What the task requires> Go through the data below and copy each line where the word "This" occurs.

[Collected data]
=== Begin Enclosure ===
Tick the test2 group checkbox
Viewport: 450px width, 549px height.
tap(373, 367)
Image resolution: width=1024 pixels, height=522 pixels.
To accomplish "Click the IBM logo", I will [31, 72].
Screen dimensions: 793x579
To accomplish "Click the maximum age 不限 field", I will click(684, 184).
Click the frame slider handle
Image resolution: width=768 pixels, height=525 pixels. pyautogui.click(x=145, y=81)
=== End Enclosure ===
=== Begin Enclosure ===
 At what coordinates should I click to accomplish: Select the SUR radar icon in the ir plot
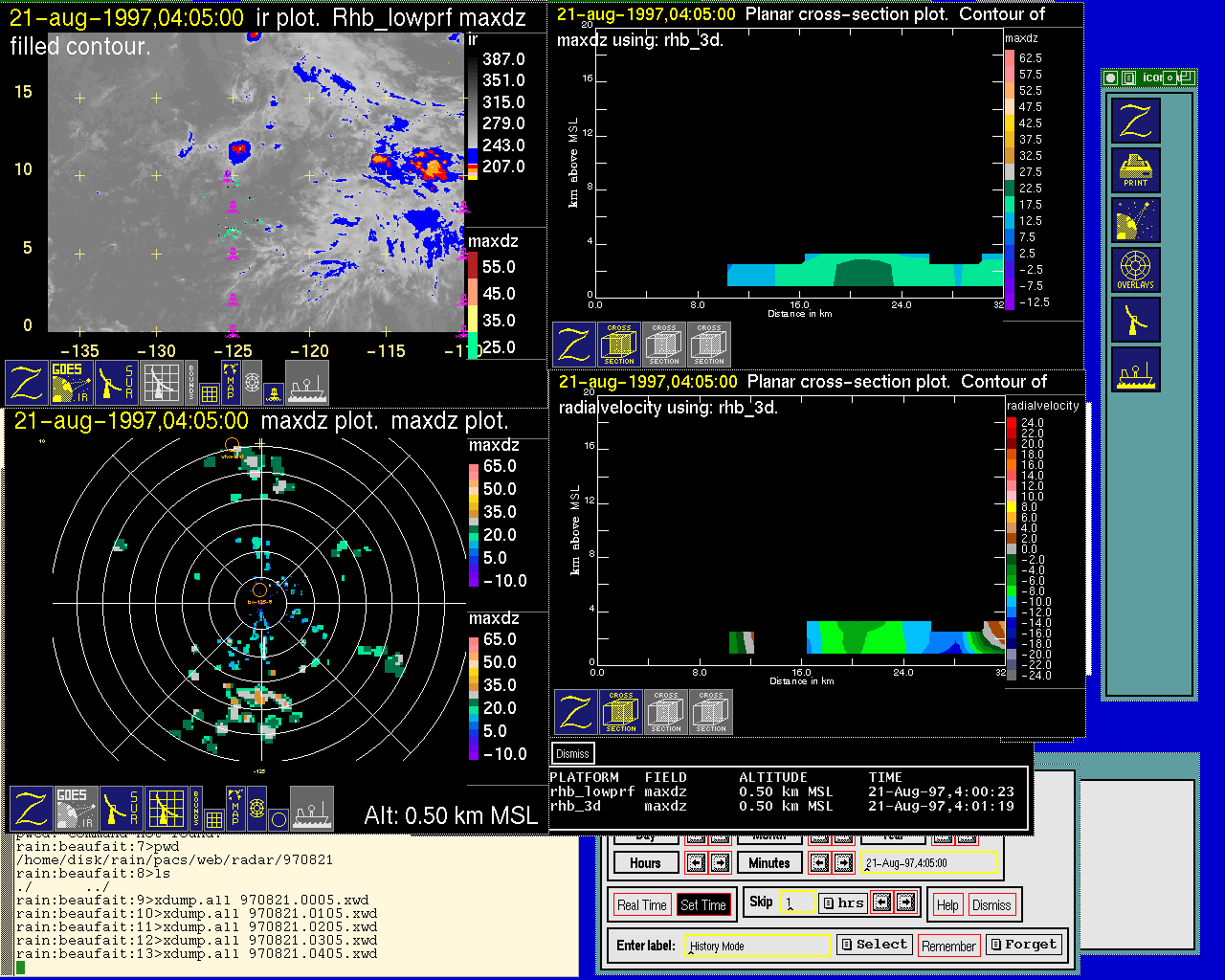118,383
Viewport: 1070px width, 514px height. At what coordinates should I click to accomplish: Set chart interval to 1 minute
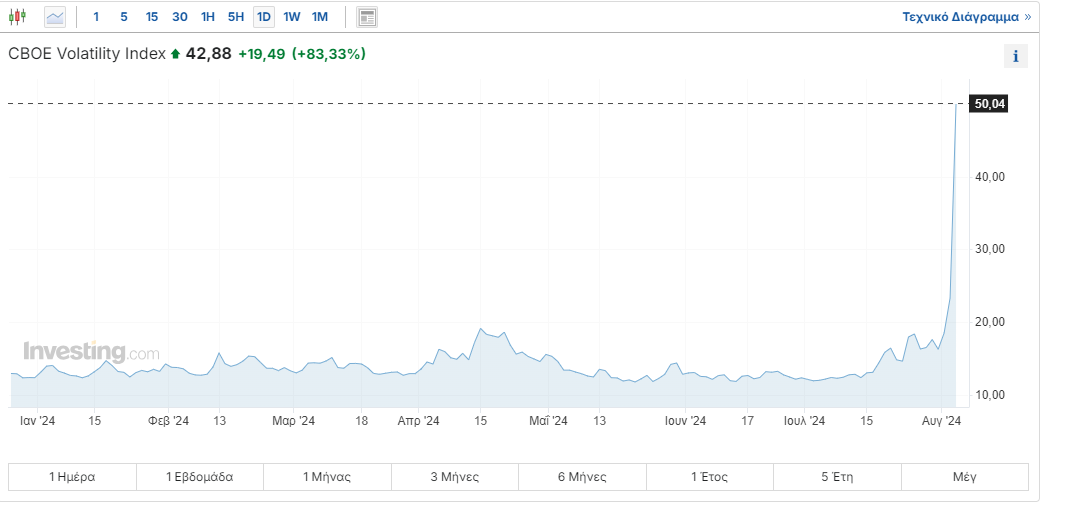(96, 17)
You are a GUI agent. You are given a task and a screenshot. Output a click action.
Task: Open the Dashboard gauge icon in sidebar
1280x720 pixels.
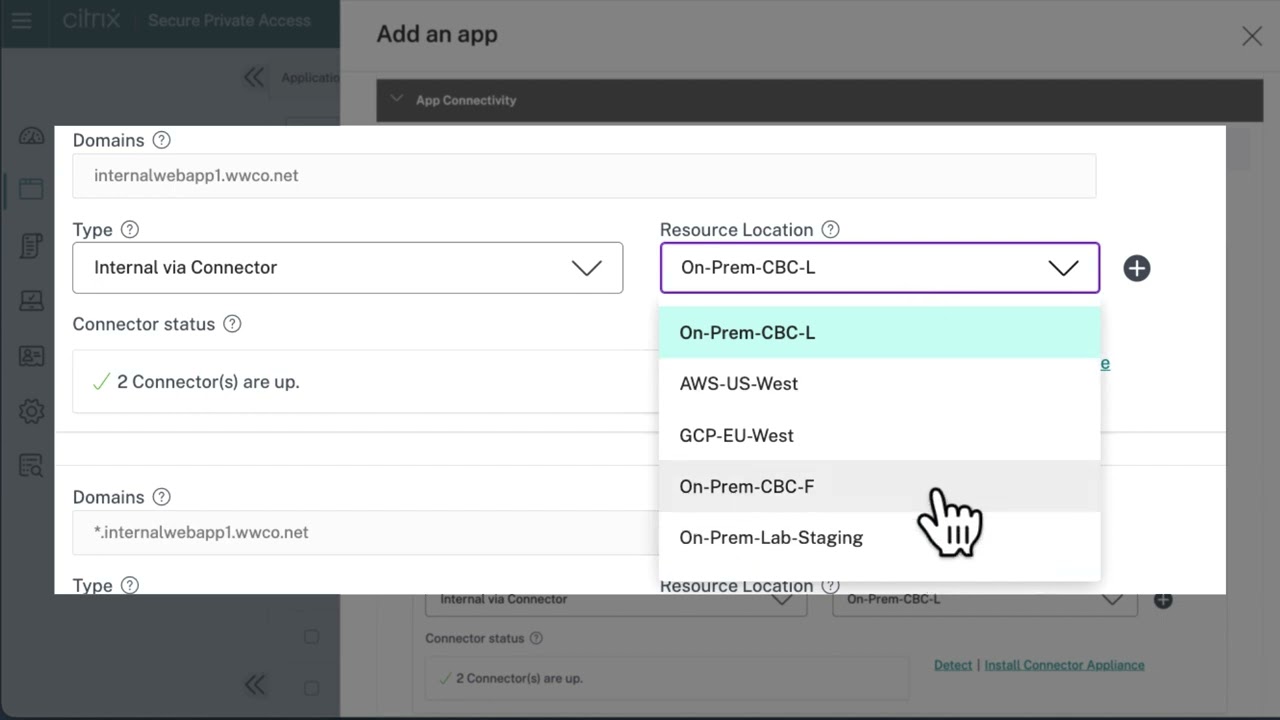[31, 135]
=== End Enclosure ===
=== Begin Enclosure ===
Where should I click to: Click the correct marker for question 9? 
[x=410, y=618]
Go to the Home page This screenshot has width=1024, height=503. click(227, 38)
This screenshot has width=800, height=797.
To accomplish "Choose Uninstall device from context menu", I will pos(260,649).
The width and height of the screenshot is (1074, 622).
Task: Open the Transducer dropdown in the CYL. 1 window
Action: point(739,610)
=== End Enclosure ===
Task solution>
Go to the Home page This screenshot has width=1024, height=503. click(227, 38)
This screenshot has width=800, height=797.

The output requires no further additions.